#### EXERCISE INPUTS ####

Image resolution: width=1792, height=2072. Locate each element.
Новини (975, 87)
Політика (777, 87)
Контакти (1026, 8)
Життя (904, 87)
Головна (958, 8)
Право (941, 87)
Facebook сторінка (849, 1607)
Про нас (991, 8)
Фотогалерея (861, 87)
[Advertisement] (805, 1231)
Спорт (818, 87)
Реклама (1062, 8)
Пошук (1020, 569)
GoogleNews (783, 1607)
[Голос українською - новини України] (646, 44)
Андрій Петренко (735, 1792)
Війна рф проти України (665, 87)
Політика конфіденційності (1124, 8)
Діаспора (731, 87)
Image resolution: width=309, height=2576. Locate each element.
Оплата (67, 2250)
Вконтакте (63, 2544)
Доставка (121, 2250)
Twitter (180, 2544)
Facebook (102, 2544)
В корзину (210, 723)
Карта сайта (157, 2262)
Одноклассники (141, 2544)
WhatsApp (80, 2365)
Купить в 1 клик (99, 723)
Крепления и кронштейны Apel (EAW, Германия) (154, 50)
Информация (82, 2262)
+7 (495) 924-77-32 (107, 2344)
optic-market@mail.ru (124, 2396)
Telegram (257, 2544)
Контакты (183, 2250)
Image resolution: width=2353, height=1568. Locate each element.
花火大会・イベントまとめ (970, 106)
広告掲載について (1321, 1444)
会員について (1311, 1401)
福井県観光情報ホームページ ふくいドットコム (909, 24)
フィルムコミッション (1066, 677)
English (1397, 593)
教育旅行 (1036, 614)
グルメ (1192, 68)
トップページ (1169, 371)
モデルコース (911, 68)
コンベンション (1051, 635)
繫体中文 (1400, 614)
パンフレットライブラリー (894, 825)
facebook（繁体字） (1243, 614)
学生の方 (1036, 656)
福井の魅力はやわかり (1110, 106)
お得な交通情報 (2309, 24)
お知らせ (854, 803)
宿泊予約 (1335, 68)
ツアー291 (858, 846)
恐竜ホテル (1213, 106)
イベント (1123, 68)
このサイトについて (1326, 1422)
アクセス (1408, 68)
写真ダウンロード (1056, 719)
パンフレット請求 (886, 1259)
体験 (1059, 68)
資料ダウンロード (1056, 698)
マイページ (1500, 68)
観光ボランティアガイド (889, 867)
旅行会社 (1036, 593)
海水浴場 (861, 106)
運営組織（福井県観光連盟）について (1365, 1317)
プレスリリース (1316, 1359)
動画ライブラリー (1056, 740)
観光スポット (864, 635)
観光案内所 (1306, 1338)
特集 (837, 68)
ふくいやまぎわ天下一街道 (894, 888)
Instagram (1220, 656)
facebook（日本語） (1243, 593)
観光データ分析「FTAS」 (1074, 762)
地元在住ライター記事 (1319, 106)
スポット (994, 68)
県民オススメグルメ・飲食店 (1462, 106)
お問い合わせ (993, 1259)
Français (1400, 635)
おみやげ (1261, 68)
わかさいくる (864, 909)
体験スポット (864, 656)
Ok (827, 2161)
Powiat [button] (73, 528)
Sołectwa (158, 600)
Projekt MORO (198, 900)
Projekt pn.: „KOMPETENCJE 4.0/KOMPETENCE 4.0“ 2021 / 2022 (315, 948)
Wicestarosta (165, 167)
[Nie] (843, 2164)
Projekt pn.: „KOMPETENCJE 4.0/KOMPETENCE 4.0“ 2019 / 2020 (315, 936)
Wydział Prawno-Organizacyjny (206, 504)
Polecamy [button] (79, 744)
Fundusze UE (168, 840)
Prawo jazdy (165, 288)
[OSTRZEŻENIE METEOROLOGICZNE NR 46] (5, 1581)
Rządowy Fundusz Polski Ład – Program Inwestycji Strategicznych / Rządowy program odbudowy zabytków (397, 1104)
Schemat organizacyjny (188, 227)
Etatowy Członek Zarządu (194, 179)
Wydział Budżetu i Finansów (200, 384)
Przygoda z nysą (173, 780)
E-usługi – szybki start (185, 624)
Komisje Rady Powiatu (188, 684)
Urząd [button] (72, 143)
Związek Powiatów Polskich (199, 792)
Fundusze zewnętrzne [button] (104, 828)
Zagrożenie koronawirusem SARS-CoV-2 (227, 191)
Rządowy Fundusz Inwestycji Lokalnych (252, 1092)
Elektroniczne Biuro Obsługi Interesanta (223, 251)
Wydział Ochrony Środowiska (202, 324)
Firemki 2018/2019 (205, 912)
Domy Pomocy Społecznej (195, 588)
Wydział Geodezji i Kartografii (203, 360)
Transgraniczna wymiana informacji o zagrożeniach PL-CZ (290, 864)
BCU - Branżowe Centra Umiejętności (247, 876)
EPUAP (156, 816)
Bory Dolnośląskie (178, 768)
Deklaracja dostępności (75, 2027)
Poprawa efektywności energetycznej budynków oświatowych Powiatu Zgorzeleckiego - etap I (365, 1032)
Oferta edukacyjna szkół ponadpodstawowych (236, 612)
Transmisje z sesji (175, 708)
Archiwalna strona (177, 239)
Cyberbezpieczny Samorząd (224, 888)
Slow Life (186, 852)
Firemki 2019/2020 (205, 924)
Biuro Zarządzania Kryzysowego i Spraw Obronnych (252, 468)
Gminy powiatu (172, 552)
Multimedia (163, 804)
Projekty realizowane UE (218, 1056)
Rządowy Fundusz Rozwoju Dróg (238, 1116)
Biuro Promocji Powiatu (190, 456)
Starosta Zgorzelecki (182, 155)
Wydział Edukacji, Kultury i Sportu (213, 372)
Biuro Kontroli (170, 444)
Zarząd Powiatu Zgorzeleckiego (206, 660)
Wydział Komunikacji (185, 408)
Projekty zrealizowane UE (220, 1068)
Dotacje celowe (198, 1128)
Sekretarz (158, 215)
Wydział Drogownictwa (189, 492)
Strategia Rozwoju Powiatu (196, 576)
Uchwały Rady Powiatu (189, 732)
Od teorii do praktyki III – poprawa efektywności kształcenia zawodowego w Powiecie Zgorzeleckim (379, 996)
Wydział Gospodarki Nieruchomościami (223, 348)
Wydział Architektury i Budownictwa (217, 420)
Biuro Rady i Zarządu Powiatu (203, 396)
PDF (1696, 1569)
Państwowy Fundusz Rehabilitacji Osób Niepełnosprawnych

####

▸ WHAT YOU ARE ASKED TO DO:
Go through the records above and copy every line with the word "width".

▸ ANSWER BELOW:
Image resolution: width=1792, height=2072. Locate each element.
Image resolution: width=309, height=2576. Locate each element.
Image resolution: width=2353, height=1568. Locate each element.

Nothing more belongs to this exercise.